GOAL OF THE EXERCISE -
Repeat the whole listing, keeping each line as it is.

MATERIAL FOR THE TASK START

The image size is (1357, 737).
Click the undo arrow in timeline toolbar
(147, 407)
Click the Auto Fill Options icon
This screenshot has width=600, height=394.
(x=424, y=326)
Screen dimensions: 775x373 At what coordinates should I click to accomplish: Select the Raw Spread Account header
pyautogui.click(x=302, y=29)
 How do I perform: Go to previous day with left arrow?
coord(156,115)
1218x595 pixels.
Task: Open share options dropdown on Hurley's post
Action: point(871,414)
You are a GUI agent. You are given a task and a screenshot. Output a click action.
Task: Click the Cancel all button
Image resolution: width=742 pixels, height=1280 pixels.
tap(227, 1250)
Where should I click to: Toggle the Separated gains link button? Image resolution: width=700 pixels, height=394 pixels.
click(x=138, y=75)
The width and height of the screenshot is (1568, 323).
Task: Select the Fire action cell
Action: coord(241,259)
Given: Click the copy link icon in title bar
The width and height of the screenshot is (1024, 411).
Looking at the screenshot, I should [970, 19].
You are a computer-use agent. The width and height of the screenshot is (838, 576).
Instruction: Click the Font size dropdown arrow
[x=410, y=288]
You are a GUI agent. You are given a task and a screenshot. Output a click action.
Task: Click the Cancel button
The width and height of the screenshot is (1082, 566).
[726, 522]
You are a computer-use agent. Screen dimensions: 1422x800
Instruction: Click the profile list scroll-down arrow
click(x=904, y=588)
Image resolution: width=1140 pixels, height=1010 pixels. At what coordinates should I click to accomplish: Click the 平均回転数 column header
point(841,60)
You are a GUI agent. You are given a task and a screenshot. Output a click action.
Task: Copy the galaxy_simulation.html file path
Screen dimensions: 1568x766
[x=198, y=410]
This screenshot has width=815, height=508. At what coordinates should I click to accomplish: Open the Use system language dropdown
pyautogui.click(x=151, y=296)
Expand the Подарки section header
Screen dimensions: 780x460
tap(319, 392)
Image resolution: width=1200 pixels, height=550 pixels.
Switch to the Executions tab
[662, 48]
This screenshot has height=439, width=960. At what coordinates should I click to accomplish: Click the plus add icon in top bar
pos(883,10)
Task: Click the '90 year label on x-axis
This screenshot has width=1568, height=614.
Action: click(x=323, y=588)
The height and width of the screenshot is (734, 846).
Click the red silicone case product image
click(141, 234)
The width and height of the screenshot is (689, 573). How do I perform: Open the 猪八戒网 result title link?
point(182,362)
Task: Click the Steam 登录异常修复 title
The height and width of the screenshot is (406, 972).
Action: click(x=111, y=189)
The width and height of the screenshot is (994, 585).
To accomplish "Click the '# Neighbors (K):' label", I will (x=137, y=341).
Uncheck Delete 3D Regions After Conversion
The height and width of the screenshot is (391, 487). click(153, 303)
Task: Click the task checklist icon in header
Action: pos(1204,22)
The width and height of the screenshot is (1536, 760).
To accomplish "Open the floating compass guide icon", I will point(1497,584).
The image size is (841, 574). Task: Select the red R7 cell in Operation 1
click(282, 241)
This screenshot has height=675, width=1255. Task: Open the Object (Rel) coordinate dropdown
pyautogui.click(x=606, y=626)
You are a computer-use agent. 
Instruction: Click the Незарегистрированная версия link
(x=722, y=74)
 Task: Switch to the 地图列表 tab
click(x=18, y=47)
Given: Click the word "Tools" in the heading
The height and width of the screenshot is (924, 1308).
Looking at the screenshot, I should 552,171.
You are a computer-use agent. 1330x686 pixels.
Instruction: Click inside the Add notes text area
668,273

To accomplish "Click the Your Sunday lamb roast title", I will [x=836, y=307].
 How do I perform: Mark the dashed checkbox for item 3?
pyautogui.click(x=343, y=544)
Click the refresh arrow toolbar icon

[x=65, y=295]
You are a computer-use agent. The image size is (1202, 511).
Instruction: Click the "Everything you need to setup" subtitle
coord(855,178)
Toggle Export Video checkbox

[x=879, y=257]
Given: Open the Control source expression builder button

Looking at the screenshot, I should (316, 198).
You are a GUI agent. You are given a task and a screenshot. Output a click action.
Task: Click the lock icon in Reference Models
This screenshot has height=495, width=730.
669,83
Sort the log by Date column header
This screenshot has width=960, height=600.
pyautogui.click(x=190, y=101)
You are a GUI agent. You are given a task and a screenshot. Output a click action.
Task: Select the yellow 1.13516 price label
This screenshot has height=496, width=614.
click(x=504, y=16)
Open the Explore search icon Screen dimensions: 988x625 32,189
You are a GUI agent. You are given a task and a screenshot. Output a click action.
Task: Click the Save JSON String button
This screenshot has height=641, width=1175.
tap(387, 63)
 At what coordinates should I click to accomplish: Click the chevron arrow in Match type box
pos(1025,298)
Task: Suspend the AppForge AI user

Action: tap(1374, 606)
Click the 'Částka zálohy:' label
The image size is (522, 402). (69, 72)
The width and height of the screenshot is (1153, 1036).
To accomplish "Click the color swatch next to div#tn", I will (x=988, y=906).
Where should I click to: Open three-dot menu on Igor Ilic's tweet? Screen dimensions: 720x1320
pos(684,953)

MATERIAL FOR THE TASK END

SOLVED EXERCISE -
The image size is (1357, 737).
Click the undo arrow in timeline toolbar
(147, 407)
Click the Auto Fill Options icon
This screenshot has width=600, height=394.
(x=424, y=326)
Screen dimensions: 775x373 At what coordinates should I click to accomplish: Select the Raw Spread Account header
pyautogui.click(x=302, y=29)
 How do I perform: Go to previous day with left arrow?
coord(156,115)
1218x595 pixels.
Task: Open share options dropdown on Hurley's post
Action: point(871,414)
You are a GUI agent. You are given a task and a screenshot. Output a click action.
Task: Click the Cancel all button
Image resolution: width=742 pixels, height=1280 pixels.
tap(227, 1250)
Where should I click to: Toggle the Separated gains link button? Image resolution: width=700 pixels, height=394 pixels.
click(x=138, y=75)
The width and height of the screenshot is (1568, 323).
Task: Select the Fire action cell
Action: coord(241,259)
Given: Click the copy link icon in title bar
The width and height of the screenshot is (1024, 411).
Looking at the screenshot, I should [970, 19].
You are a computer-use agent. The width and height of the screenshot is (838, 576).
Instruction: Click the Font size dropdown arrow
[x=410, y=288]
You are a GUI agent. You are given a task and a screenshot. Output a click action.
Task: Click the Cancel button
The width and height of the screenshot is (1082, 566).
[726, 522]
You are a computer-use agent. Screen dimensions: 1422x800
Instruction: Click the profile list scroll-down arrow
click(x=904, y=588)
Image resolution: width=1140 pixels, height=1010 pixels. At what coordinates should I click to accomplish: Click the 平均回転数 column header
point(841,60)
You are a GUI agent. You are given a task and a screenshot. Output a click action.
Task: Copy the galaxy_simulation.html file path
Screen dimensions: 1568x766
[x=198, y=410]
This screenshot has width=815, height=508. At what coordinates should I click to accomplish: Open the Use system language dropdown
pyautogui.click(x=151, y=296)
Expand the Подарки section header
Screen dimensions: 780x460
tap(319, 392)
Image resolution: width=1200 pixels, height=550 pixels.
Switch to the Executions tab
[662, 48]
This screenshot has height=439, width=960. At what coordinates should I click to accomplish: Click the plus add icon in top bar
pos(883,10)
Task: Click the '90 year label on x-axis
This screenshot has width=1568, height=614.
Action: click(x=323, y=588)
The height and width of the screenshot is (734, 846).
Click the red silicone case product image
click(141, 234)
The width and height of the screenshot is (689, 573). How do I perform: Open the 猪八戒网 result title link?
point(182,362)
Task: Click the Steam 登录异常修复 title
The height and width of the screenshot is (406, 972).
Action: click(x=111, y=189)
The width and height of the screenshot is (994, 585).
To accomplish "Click the '# Neighbors (K):' label", I will (x=137, y=341).
Uncheck Delete 3D Regions After Conversion
The height and width of the screenshot is (391, 487). click(153, 303)
Task: Click the task checklist icon in header
Action: pos(1204,22)
The width and height of the screenshot is (1536, 760).
To accomplish "Open the floating compass guide icon", I will point(1497,584).
The image size is (841, 574). Task: Select the red R7 cell in Operation 1
click(282, 241)
This screenshot has height=675, width=1255. Task: Open the Object (Rel) coordinate dropdown
pyautogui.click(x=606, y=626)
You are a computer-use agent. 
Instruction: Click the Незарегистрированная версия link
(x=722, y=74)
 Task: Switch to the 地图列表 tab
click(x=18, y=47)
Given: Click the word "Tools" in the heading
The height and width of the screenshot is (924, 1308).
Looking at the screenshot, I should 552,171.
You are a computer-use agent. 1330x686 pixels.
Instruction: Click inside the Add notes text area
668,273

To accomplish "Click the Your Sunday lamb roast title", I will [x=836, y=307].
 How do I perform: Mark the dashed checkbox for item 3?
pyautogui.click(x=343, y=544)
Click the refresh arrow toolbar icon

[x=65, y=295]
You are a computer-use agent. The image size is (1202, 511).
Instruction: Click the "Everything you need to setup" subtitle
coord(855,178)
Toggle Export Video checkbox

[x=879, y=257]
Given: Open the Control source expression builder button

Looking at the screenshot, I should (316, 198).
You are a GUI agent. You are given a task and a screenshot. Output a click action.
Task: Click the lock icon in Reference Models
This screenshot has height=495, width=730.
669,83
Sort the log by Date column header
This screenshot has width=960, height=600.
pyautogui.click(x=190, y=101)
You are a GUI agent. You are given a task and a screenshot. Output a click action.
Task: Select the yellow 1.13516 price label
This screenshot has height=496, width=614.
click(x=504, y=16)
Open the Explore search icon Screen dimensions: 988x625 32,189
You are a GUI agent. You are given a task and a screenshot. Output a click action.
Task: Click the Save JSON String button
This screenshot has height=641, width=1175.
tap(387, 63)
 At what coordinates should I click to accomplish: Click the chevron arrow in Match type box
pos(1025,298)
Task: Suspend the AppForge AI user

Action: tap(1374, 606)
Click the 'Částka zálohy:' label
The image size is (522, 402). (69, 72)
The width and height of the screenshot is (1153, 1036).
To accomplish "Click the color swatch next to div#tn", I will (x=988, y=906).
Where should I click to: Open three-dot menu on Igor Ilic's tweet? Screen dimensions: 720x1320
pos(684,953)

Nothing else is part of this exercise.